My favorite writing retreat… gold tip #5.

My favorite writing retreat… gold tip #5.

7 Ways To Step Up Your Writing Game!
 
Happy NaNoWriMo Month! Are you writing?! I hope so! I’m sort of writing… I just finished a novel and a TV pilot so I’m actually using NaNoWriMo month to brainstorm my next project.

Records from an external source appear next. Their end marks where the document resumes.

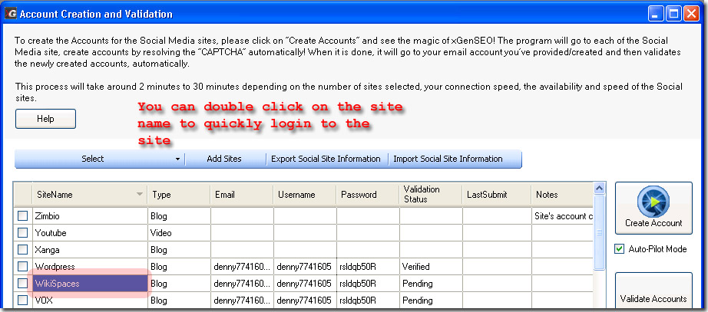Image resolution: width=708 pixels, height=312 pixels.
Task: Click the Validate Accounts button
Action: [653, 298]
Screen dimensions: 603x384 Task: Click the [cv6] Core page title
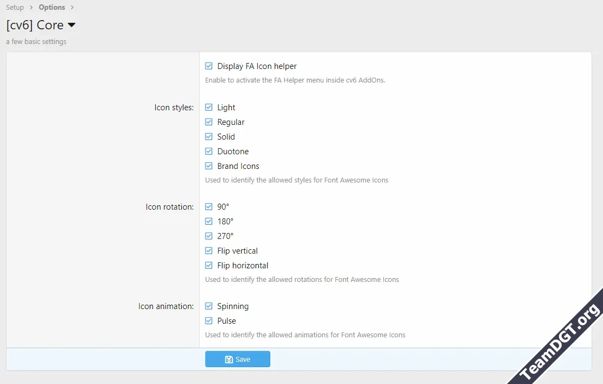(35, 25)
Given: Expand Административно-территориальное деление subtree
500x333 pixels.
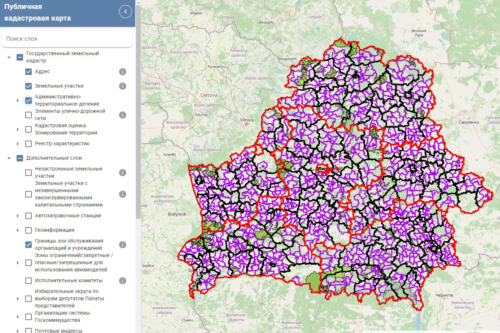Looking at the screenshot, I should pyautogui.click(x=18, y=101).
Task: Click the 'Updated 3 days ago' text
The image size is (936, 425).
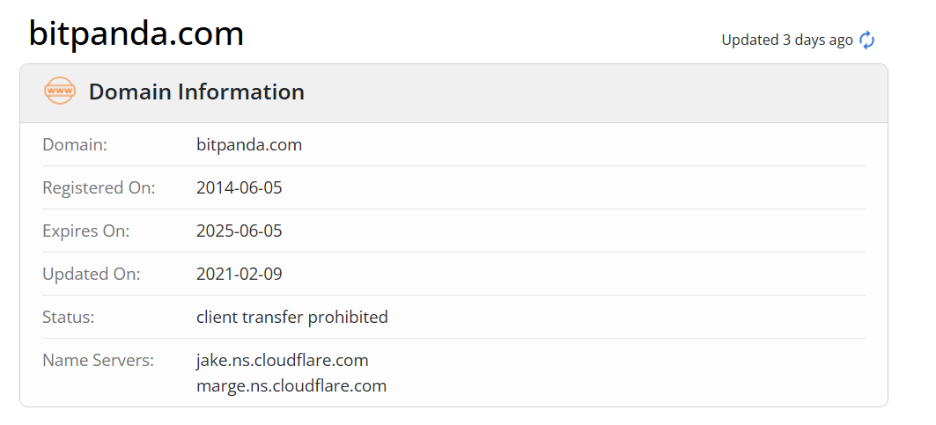Action: click(x=786, y=40)
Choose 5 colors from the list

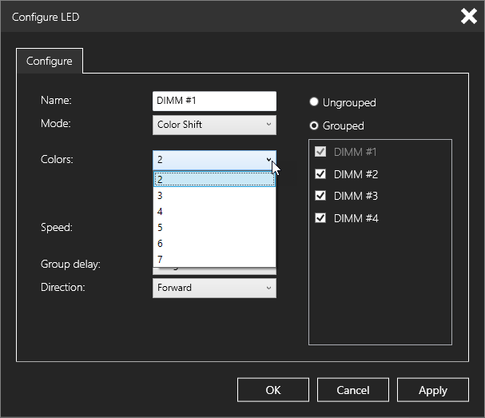(x=213, y=227)
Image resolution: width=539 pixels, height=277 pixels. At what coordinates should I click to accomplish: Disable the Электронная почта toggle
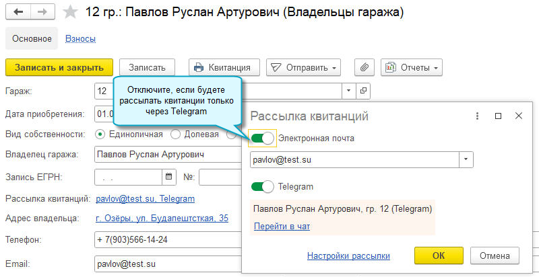263,138
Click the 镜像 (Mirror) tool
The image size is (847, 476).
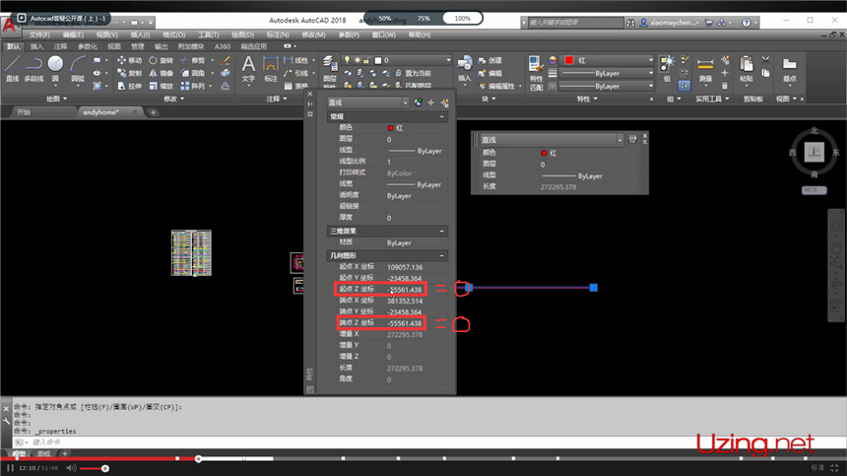160,73
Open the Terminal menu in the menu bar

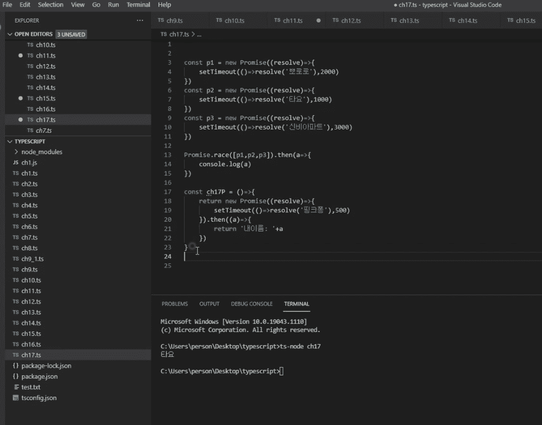pyautogui.click(x=138, y=5)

In that spirit, I thought I’d share some of my gold tips for surviving the daily grind of being a content creator and getting IT done. Here are seven simple ways to foster a creative and sustainable life as a crime and mystery writer.
 
 
1. Read, watch, and listen to crime stories. Duh. I know it’s obvious, but a small diet of crime stories keep the wheels oiled. Don’t worry about being the most current. I almost never am. I feel like I’m always behind reading and viewing trends. I don’t layer too much guilt over this fact. The point is to gorge on what you like and what you find an interest in.
 
Here are a couple of my favs right now.
Books: The Yard, Devil in the White City, Killer of Little Shepherds, Big Little Lies
TV Series: Ozark, The Alienist, Angie Tribeca, Brooklyn Nine-9, Sharper Objects
Podcast: Small Town Murder. Beware: Highly explicit content. Disclaimer: My views usually do not reflect those of the hosts. But they’re funny and honest and they do an awesome job researching and presenting cases!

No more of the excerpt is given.